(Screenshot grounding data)
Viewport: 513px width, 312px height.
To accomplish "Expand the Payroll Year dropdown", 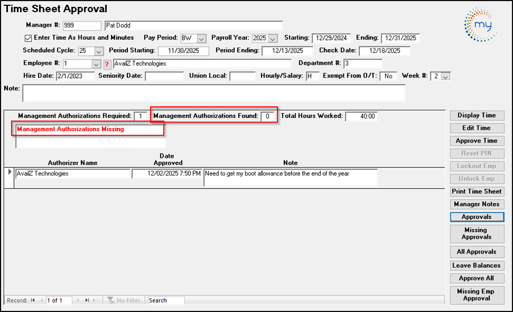I will pos(273,38).
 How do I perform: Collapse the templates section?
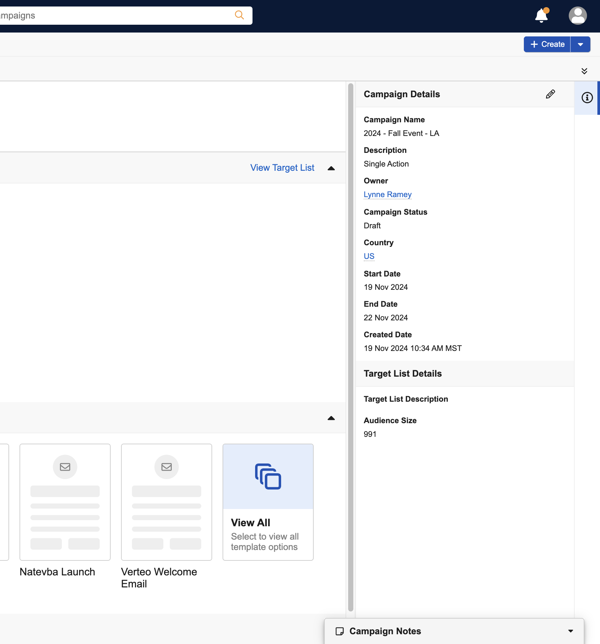pos(331,418)
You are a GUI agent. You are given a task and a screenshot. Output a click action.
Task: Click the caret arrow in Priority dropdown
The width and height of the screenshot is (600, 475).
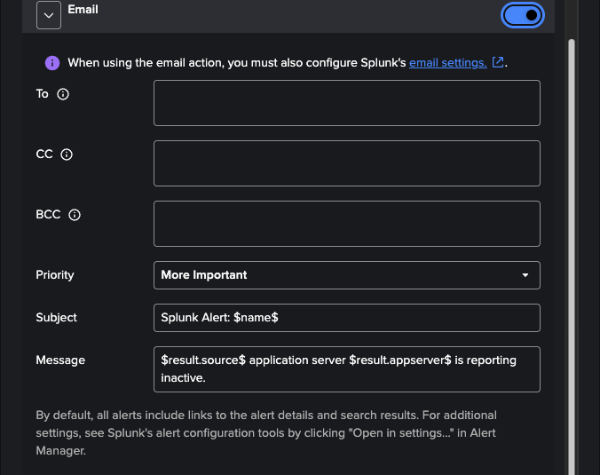525,275
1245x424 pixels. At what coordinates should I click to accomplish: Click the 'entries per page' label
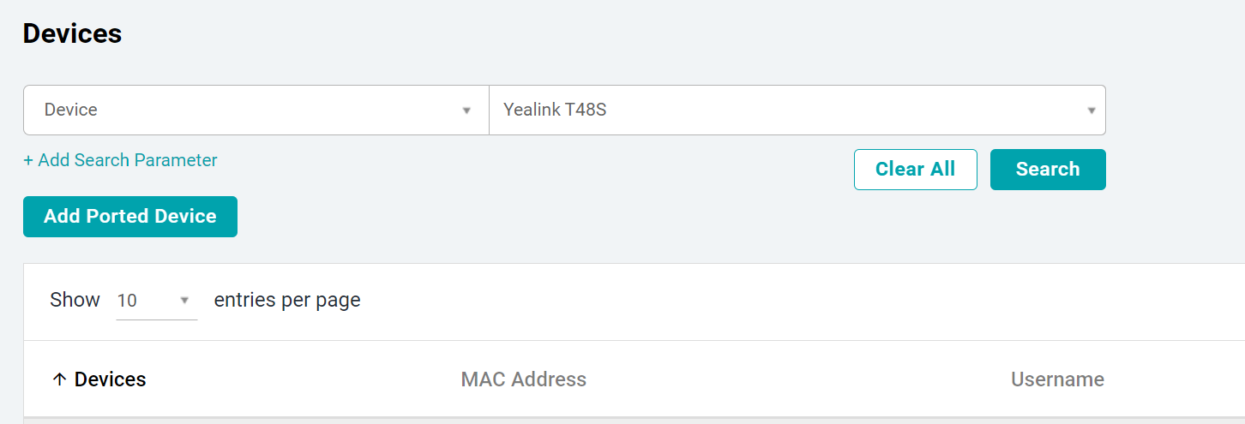coord(287,300)
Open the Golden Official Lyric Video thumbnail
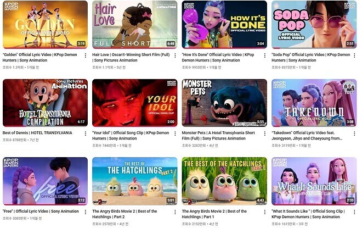362x228 pixels. pyautogui.click(x=45, y=25)
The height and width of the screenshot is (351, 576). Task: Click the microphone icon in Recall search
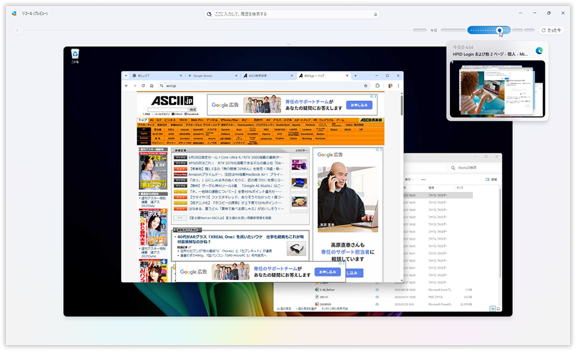(376, 14)
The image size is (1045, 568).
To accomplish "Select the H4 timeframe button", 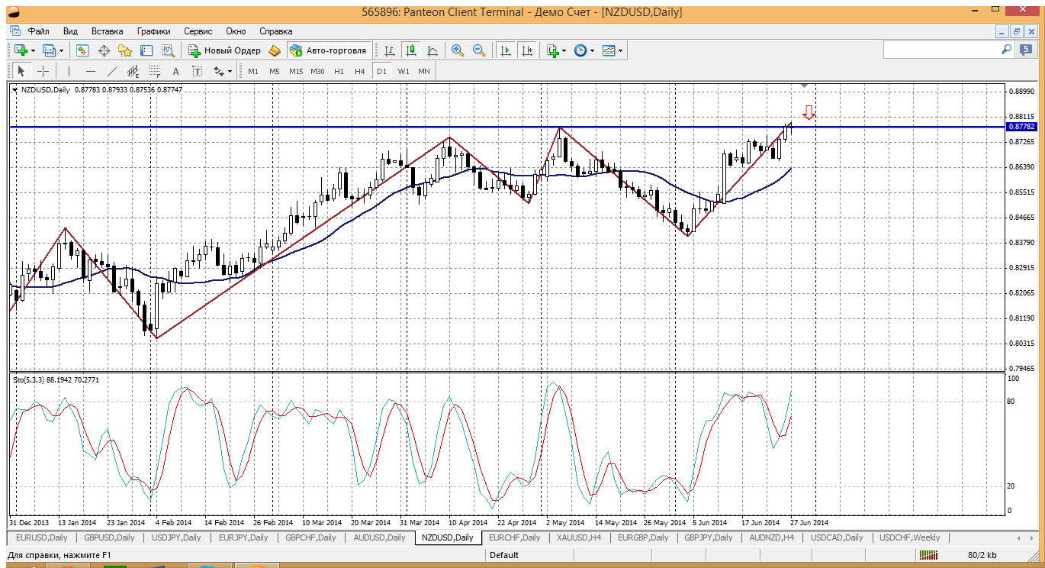I will click(x=360, y=71).
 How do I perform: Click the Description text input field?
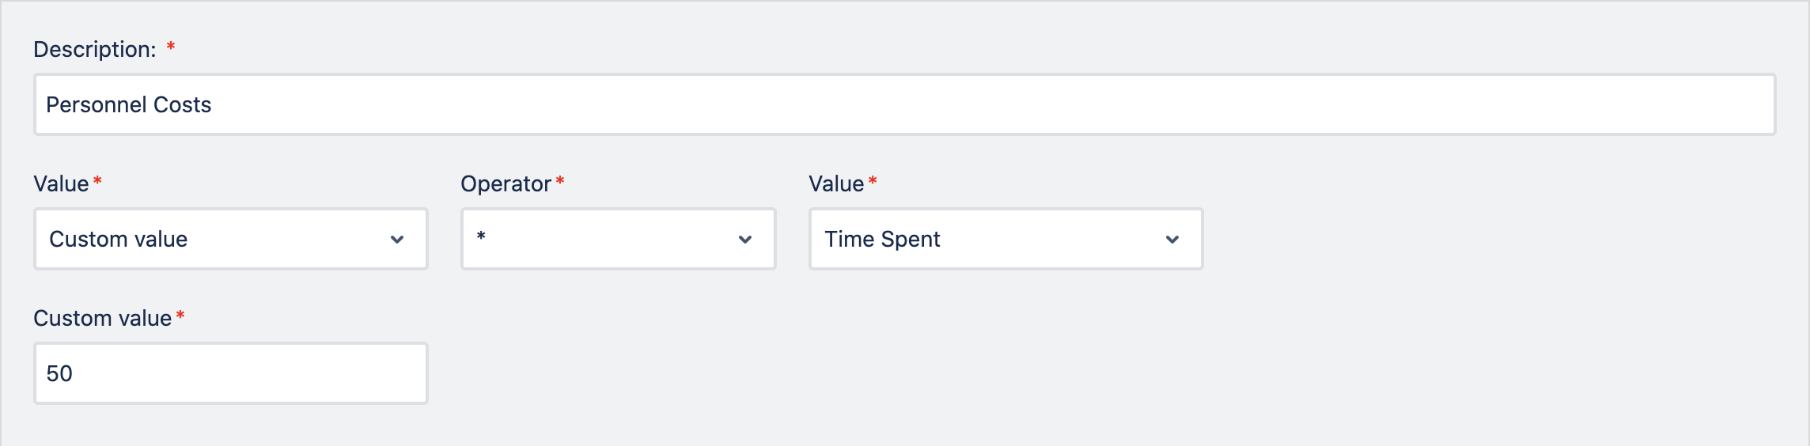(x=904, y=104)
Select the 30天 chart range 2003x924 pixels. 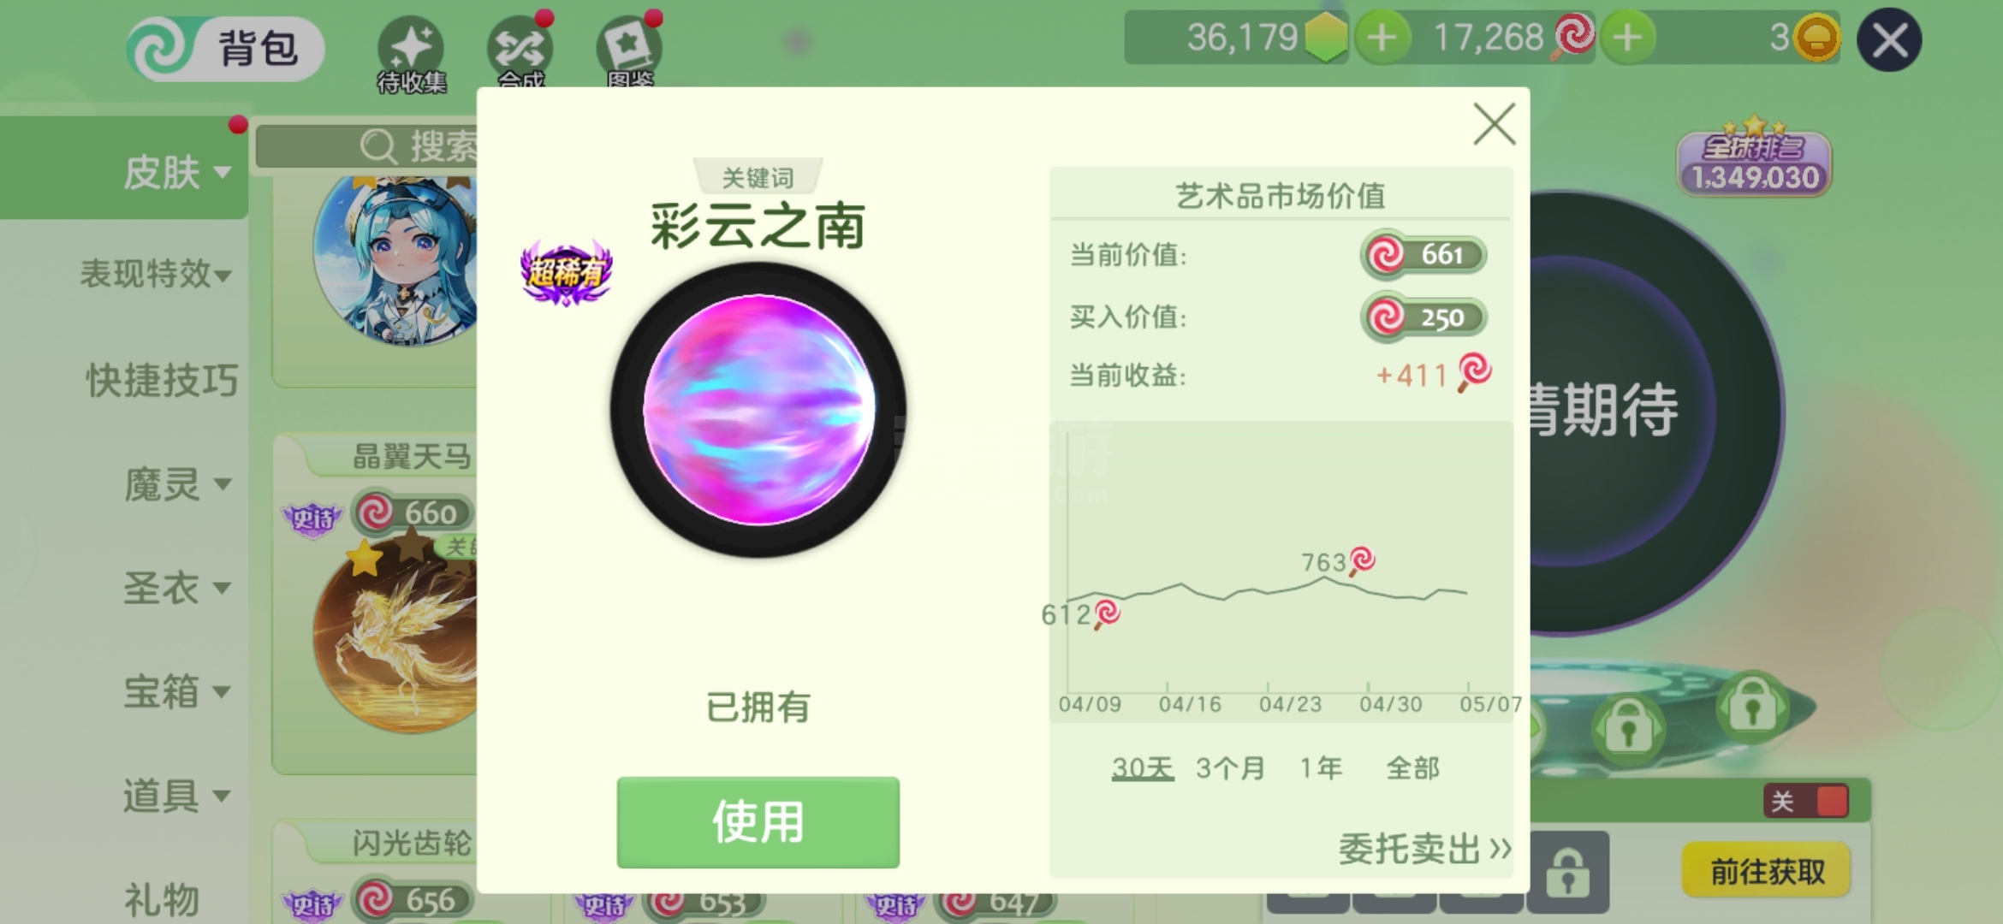(1142, 767)

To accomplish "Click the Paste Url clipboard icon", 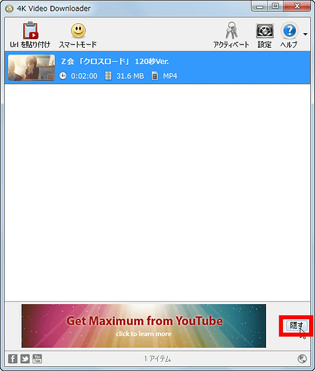I will tap(31, 30).
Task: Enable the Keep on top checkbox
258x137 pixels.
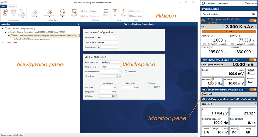Action: click(x=246, y=3)
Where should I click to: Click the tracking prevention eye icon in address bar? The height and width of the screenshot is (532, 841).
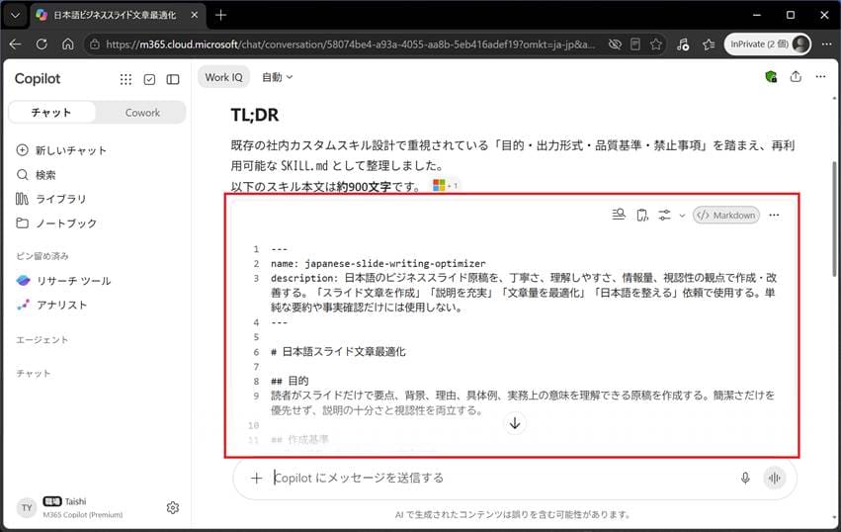(x=615, y=44)
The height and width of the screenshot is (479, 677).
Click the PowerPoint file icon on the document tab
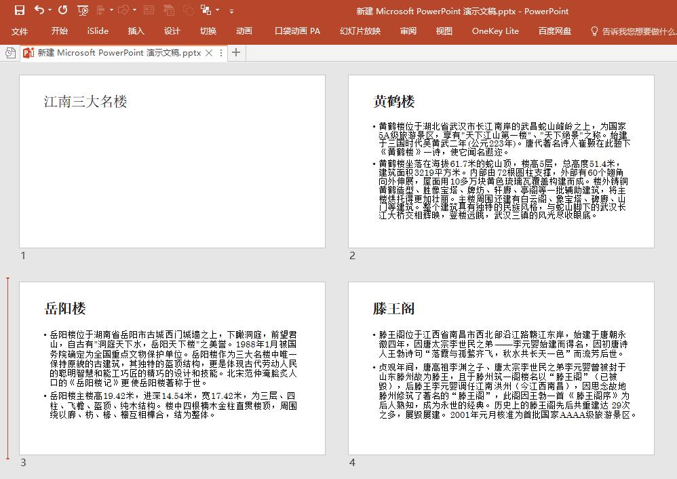tap(28, 52)
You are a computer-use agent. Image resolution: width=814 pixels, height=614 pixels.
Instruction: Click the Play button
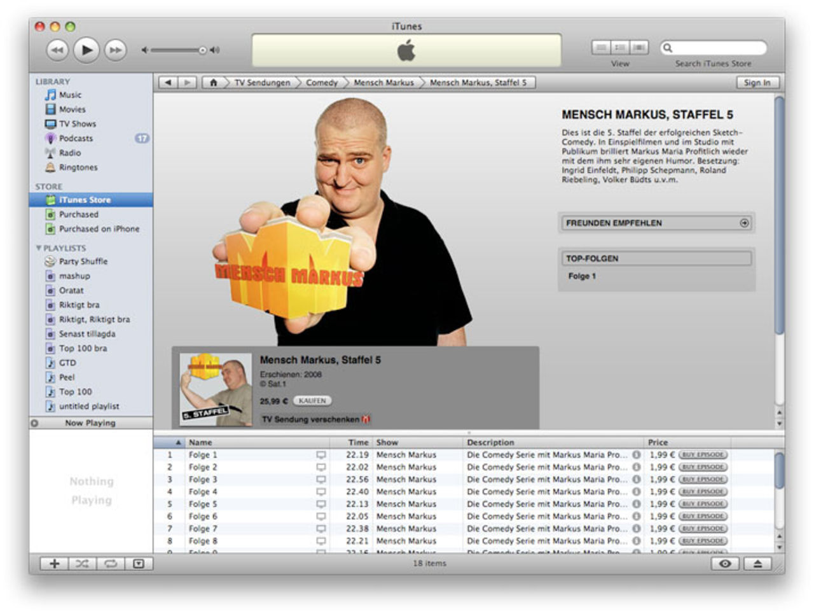86,50
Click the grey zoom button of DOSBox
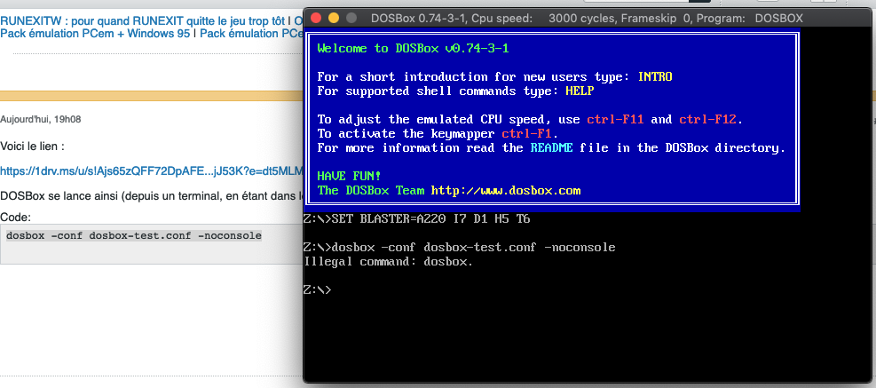 351,18
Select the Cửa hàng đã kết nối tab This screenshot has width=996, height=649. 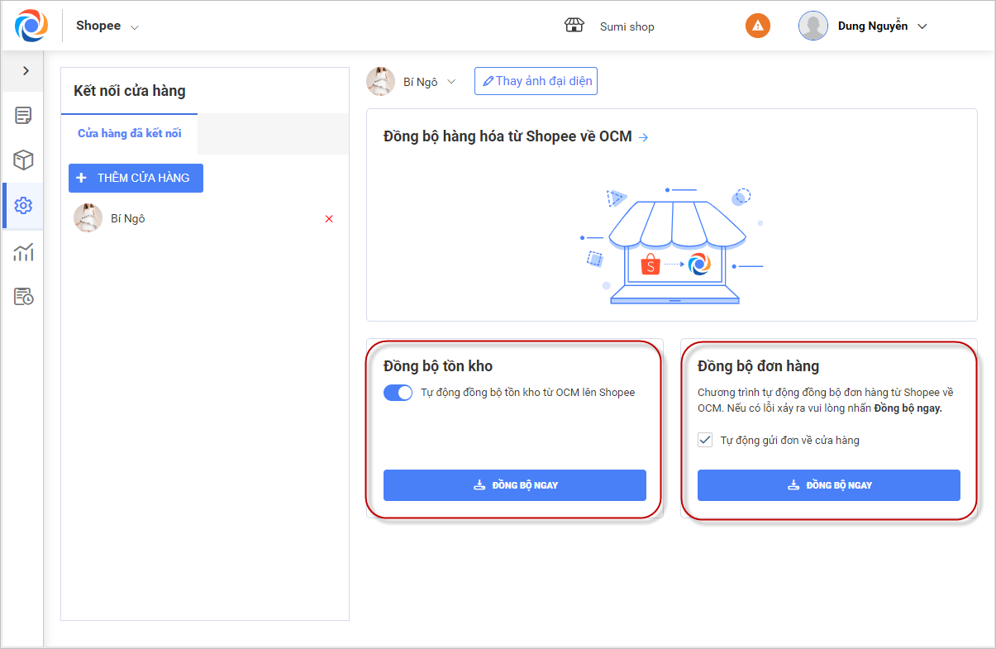point(130,133)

- [What is expected]: Copy out every line of the data that includes "agent".

- [Result of this task]:
You are a GUI agent. You are given a task and a screenshot. Output a click action.
You are a computer-use agent. Image resolution: width=814 pixels, height=614 pixels.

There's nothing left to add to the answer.